*Reading passage:*
******

# Hummer h3



## Diemaco (22 Jan 2004)

Hi, has anyone kept up to date with the development of the new Hummer h3T? I think this scaled down version breaks the essence of the original two models that retain the nature of the original Humvee. Is it now just another SUV made for ordinary people?


----------



## Diemaco (22 Jan 2004)

Don‘t you think its design breaks the tradition of its robust face? I‘ve seen prototypes of the h3 and they look ... in one word, common.


----------



## onecat (22 Jan 2004)

I won‘t buy one.  If I was going to buy a Hummer, I would but the standard one, that looks like the military model.  And even then, it would be a waste of money for how I would use it.  There really just a fashion statment anyways... saying look how much money I have to burn by driving a monster truck.  But hey it‘s good GM, they must make a killing on this truck.


----------



## Chimera (22 Jan 2004)

Is it just me, or does the new Hummer look like a Tonka truck?  Does anyone know how much of the military requirements are still built into the H2 and H3, or if its pretty much just the styling thats been retained and placed on a standard GM undercarriage?


----------



## Jeff Boomhouwer (22 Jan 2004)

******

*Records provided:*
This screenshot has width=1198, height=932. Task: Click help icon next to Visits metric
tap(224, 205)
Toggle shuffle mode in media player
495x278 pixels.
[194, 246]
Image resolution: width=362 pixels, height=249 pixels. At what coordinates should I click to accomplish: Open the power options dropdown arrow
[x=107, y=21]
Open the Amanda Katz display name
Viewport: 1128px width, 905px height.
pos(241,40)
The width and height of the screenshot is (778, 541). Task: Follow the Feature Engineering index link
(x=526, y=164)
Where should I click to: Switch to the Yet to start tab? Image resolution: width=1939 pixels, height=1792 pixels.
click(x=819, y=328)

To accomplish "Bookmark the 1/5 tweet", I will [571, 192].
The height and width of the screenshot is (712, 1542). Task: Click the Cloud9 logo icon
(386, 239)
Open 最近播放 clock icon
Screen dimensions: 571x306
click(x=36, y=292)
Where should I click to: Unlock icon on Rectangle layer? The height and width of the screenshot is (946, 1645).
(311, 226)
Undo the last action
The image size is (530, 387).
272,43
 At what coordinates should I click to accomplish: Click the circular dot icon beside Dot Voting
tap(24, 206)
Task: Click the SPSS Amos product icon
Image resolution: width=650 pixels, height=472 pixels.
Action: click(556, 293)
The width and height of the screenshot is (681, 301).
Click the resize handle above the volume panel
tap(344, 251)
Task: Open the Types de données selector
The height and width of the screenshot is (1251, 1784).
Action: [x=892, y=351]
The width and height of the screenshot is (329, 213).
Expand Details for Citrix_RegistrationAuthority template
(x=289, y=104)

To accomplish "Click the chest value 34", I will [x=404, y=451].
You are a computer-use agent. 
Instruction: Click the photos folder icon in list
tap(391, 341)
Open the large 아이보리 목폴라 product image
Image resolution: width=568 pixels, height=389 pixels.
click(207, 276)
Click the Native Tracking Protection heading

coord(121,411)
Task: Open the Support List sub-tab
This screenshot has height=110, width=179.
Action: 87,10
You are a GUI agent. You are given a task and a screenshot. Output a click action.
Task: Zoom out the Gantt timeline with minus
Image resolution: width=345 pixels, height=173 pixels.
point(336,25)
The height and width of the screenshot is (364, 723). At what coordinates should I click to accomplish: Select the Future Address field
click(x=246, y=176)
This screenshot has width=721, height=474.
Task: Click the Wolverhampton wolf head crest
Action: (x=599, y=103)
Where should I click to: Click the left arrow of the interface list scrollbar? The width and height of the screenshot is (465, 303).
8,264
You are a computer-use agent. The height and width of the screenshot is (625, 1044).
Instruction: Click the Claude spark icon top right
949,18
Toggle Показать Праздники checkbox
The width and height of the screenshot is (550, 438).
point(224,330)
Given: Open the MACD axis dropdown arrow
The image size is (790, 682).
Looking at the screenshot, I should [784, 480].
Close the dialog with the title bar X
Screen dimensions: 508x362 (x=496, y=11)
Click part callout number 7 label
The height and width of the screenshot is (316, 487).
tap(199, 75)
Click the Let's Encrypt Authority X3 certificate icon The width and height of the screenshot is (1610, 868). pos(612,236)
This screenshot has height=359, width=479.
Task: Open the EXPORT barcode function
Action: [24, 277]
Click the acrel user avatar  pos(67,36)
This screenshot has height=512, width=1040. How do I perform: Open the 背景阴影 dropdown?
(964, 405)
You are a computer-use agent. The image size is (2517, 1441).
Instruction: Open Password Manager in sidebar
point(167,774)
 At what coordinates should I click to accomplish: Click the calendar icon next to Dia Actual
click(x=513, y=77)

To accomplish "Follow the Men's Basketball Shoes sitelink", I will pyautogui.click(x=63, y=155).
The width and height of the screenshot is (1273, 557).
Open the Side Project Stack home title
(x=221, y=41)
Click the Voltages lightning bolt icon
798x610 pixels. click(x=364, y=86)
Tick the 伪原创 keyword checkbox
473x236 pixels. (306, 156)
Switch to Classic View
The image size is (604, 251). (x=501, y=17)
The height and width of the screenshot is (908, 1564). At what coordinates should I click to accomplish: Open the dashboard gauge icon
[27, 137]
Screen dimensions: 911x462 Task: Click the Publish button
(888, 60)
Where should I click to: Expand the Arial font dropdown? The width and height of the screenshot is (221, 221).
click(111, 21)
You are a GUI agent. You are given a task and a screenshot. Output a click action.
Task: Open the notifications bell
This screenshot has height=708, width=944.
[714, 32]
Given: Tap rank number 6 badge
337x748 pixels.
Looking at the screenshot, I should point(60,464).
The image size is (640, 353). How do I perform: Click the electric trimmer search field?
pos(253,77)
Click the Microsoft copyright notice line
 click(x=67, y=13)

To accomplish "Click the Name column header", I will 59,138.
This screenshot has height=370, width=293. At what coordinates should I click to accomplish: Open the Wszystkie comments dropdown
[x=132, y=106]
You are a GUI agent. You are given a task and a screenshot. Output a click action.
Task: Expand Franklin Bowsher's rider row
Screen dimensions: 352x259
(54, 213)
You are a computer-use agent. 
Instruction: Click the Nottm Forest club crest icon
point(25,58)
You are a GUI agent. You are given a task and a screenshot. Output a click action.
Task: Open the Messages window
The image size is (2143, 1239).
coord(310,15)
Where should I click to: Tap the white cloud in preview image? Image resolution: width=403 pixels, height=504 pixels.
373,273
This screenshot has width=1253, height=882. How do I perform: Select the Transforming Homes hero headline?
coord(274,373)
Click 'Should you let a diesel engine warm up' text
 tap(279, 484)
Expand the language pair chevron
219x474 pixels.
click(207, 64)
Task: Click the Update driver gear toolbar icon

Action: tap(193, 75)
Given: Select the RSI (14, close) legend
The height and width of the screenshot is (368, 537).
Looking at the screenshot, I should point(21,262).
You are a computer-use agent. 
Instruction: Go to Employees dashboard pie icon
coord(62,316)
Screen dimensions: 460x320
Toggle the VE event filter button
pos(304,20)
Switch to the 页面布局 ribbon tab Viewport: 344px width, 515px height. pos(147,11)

******

*Requirements:* Pick up the Hummer H3 forum thread where it stops and keep it going.

*The output:*
It‘s built for people that have more money than brains. How often would someone need a veh with offroad cap such as these? I laugh at these yo yos in their SUVs sitting in traffic during my daily commute to work. The high ground clearance and high centre of gravity not mention poor fuel economy must come in handy navigating the parking lot at Cosco. I was really upset when Volswagon callled their SUV, Toureg. I think VOLKSPANZERWAGON rolls off the tongue better." Comes in three colours, EASTERN FRONT ,WESTERN FRONT , and AFRIKA CORPS. The Erwin Rommel edition mit goggles!!Put a ramp on the back for loading the socccer team. Oh the fun they could of had! Germans, no sense of humour.


----------



## Spartan (22 Jan 2004)

That vehicle is uglier than all heck.... seriously, if you have that much loose change clanging in your pocket either a) give some to me b) give some to charity or c) buy something that is actually very good to look at, good on fuel, and made superbly well..... for example a nice porcshe or ferrari or jag or .... the list goes on...


----------



## Diemaco (26 Jan 2004)

Is the H1 model the same as the humvee with reduced armour?


----------



## sm0ke (26 Jan 2004)

I miss my old toyota pickup...those things will ****ed near climb trees...


----------



## NovaScotiaNewfie (2 Dec 2005)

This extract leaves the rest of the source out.